MATERIALS AND METHODS

Cell culture

Primary VSMCs were isolated from mouse aorta at 5 wk of age as previously described (15). All protocols using mice were reviewed and approved by ethics committees at the National Institutes of Natural Sciences or the Animal Care and Use Committee at Kyushu University, and were performed according to institutional guidelines concerning the care and handling of experimental animals. C3H10T1/2 cells were obtained from Riken BioResource Center (Tsukuba, Ibaraki, Japan). Cells were cultured in Basal Medium Eagle (BME; Thermo Fisher Scientific, Waltham, MA, USA) supplemented with 10% fetal bovine serum (FBS) and 1× penicillin/streptomycin mixture (Nacalai, Kyoto, Japan). For induction of VSMC differentiation, cells were serum-starved for 24 h then stimulated with recombinant human TGF-β1 (5 ng/ml; PeproTech, Rocky Hill, NJ, USA) in BME for the indicated times. For oxygen-glucose deprivation (OGD), cells were cultured in FBS-free DMEM without glucose (Wako, Osaka, Japan) and incubated in a multigas incubator (PHC, Tokyo, Japan) set at 1% O2 and 5% CO2 for 24 h. After 24 h of OGD, cells were cultured in BME supplemented with either 2% FBS, 2 ng/ml platelet-derived growth factor (PDGF; PeproTech), and 2 ng/ml fibroblast growth factor 2 (PeproTech), or 5 ng/ml TGF-β1 for 24 h in a normal CO2 incubator. Isolation and primary culture of mouse VSMCs were as previously described (15).

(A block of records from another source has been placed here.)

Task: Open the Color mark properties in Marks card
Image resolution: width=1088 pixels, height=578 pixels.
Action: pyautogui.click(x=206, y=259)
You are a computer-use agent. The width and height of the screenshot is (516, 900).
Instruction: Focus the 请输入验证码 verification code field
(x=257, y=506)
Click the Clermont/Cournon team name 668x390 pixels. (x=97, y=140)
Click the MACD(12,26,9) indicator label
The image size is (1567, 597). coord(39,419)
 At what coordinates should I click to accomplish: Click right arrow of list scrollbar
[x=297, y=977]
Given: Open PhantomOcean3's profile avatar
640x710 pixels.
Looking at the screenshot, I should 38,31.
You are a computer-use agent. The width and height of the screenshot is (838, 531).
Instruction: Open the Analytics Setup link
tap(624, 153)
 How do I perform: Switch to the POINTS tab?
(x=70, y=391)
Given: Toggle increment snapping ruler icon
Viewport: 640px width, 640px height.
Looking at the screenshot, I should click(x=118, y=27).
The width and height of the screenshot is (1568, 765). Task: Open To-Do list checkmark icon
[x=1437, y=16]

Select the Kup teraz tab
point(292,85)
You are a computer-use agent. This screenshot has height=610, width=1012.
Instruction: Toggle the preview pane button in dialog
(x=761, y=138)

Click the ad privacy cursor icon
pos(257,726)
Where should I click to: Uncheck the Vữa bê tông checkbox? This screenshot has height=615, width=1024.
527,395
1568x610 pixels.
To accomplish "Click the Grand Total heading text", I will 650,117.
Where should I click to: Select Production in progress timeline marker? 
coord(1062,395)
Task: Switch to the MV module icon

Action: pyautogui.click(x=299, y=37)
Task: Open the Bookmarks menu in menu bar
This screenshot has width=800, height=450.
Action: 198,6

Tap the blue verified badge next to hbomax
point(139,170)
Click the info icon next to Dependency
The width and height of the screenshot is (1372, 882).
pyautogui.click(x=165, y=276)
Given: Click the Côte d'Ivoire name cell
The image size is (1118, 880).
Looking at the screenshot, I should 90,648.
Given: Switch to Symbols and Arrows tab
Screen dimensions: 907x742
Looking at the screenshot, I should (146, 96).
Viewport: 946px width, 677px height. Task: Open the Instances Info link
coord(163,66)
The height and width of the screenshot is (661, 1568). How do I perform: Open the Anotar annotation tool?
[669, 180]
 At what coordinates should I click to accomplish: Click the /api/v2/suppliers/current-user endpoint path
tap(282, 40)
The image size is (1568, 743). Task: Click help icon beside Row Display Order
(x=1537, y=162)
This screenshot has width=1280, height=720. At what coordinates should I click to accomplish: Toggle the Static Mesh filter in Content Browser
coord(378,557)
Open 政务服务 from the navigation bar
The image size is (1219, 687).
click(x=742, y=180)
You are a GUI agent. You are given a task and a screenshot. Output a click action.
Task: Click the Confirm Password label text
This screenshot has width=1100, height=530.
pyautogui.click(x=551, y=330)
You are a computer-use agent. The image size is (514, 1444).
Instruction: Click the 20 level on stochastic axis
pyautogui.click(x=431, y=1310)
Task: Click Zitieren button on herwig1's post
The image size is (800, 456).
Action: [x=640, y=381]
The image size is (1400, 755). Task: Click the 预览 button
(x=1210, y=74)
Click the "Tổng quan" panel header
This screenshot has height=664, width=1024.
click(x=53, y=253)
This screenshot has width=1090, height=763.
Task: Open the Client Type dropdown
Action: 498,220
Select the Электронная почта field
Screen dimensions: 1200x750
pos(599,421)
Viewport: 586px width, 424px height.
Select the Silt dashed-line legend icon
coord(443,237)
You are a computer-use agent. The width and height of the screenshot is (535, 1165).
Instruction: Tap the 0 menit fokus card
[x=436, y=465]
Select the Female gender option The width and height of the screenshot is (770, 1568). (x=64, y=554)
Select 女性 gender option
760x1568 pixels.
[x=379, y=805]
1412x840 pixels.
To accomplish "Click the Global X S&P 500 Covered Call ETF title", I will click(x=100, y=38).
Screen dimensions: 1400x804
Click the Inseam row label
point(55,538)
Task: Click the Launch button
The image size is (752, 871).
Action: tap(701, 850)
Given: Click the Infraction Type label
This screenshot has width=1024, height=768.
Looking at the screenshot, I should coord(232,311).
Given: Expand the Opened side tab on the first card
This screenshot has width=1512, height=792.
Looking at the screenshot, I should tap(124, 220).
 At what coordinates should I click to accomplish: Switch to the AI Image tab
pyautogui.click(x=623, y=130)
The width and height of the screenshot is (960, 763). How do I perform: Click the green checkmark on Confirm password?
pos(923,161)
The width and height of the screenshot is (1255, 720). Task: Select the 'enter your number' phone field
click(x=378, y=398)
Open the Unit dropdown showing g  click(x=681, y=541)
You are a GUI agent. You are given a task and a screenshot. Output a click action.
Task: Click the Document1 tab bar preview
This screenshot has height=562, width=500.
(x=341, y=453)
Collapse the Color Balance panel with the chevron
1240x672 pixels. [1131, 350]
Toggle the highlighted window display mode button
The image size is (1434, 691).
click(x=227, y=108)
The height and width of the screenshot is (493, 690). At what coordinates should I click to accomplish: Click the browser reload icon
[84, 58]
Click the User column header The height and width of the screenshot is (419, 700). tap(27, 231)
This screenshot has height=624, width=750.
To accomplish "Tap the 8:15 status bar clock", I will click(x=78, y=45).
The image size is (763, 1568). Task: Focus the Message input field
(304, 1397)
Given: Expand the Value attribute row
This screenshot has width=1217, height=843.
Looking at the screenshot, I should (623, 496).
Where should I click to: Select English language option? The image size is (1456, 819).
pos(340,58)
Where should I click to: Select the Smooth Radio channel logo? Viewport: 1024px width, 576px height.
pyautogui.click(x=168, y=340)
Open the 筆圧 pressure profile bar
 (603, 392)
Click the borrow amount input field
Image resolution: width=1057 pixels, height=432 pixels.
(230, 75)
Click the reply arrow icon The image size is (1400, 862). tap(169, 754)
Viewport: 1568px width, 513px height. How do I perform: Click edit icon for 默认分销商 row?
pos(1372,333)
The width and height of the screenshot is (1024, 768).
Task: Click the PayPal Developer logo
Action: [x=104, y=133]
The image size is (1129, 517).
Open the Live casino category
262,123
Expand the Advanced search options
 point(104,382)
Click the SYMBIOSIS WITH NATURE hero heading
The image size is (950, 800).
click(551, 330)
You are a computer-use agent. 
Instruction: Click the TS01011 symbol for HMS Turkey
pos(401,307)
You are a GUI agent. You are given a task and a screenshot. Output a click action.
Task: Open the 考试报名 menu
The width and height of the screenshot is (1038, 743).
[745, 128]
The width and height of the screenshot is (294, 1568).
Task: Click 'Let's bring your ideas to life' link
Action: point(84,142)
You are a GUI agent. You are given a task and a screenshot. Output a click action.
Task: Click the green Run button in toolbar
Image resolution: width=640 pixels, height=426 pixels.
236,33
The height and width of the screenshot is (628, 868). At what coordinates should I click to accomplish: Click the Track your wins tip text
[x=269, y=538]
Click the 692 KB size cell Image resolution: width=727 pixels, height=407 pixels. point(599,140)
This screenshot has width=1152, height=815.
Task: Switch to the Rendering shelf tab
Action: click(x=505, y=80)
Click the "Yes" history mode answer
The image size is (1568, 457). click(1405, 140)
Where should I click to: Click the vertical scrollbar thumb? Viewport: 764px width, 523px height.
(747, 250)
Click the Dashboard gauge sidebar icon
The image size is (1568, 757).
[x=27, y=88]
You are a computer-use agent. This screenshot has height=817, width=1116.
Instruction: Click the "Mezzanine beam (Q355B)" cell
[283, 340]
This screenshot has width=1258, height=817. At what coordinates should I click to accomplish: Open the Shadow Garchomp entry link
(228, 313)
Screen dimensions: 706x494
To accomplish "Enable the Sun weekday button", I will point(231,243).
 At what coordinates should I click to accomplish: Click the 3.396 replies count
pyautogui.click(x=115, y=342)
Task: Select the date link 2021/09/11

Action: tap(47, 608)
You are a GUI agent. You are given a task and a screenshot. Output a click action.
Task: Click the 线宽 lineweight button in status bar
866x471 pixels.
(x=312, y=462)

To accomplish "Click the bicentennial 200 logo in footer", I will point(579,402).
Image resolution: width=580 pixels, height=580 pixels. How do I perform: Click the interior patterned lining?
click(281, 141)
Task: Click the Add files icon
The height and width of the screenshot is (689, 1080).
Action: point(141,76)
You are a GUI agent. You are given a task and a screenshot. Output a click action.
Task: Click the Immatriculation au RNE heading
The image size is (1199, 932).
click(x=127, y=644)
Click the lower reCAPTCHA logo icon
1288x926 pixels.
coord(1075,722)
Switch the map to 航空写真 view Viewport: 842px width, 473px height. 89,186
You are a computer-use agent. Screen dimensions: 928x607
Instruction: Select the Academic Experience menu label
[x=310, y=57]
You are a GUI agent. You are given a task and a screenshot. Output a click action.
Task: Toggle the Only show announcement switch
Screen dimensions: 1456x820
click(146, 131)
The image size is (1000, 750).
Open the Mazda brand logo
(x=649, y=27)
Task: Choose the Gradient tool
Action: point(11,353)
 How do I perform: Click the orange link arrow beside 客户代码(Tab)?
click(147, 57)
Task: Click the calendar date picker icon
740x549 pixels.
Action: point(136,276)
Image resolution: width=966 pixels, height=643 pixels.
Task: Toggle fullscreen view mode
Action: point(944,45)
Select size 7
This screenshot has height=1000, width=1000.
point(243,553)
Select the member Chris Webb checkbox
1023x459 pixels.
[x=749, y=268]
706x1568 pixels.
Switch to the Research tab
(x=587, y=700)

Small interfering RNA transfection

C3H10T1/2 cells were plated 1 d before small interfering RNA (siRNA) transfection. siRNAs for mouse TRPC6 and negative control were purchased from Thermo Fisher Scientific (Stealth RNAi MSS212126 and siRNA Negative Control, Med GC; Waltham, MA, USA). Transfection of siRNAs was carried out using Lipofectamine RNAiMAX (Thermo Fisher Scientific) at a concentration of 20 nM according to the manufacturer’s instructions. Cells were serum-starved and stimulated with TGF-β1 72 h after siRNA transfection.

Immunocytochemistry

Cells seeded onto 12-mm round coverslips were fixed with 4% paraformaldehyde in PBS, permeabilized with 0.5% Triton X-100 in PBS, and then stained with primary anti–α-smooth muscle actin (α-SMA; MilliporeSigma, Burlington, MA, USA) or anti-smooth muscle 22 α (SM22α) (Abcam, Cambridge, United Kingdom) antibodies and secondary Alexa594-conjugated anti-rabbit IgG (Thermo Fisher Scientific). Coverslips were mounted onto slide glasses with Prolong Diamond Antifade Mountant with DAPI (Thermo Fisher Scientific). Fluorescence images were acquired using a fluorescence microscope with ×100 objective (BX-Z710; Keyence, Osaka, Japan). Combinations of either a 565-nm excitation filter and 535–675-nm band-pass filter for emission or a 400-nm excitation filter and 410–510-nm band-pass filter for emission were utilized for imaging of Alexa594 or DAPI, respectively. Mean fluorescence intensity/pixel of each cell (at least 30 cells/image) was analyzed with ImageJ software (National Institutes of Health, Bethesda, MD, USA).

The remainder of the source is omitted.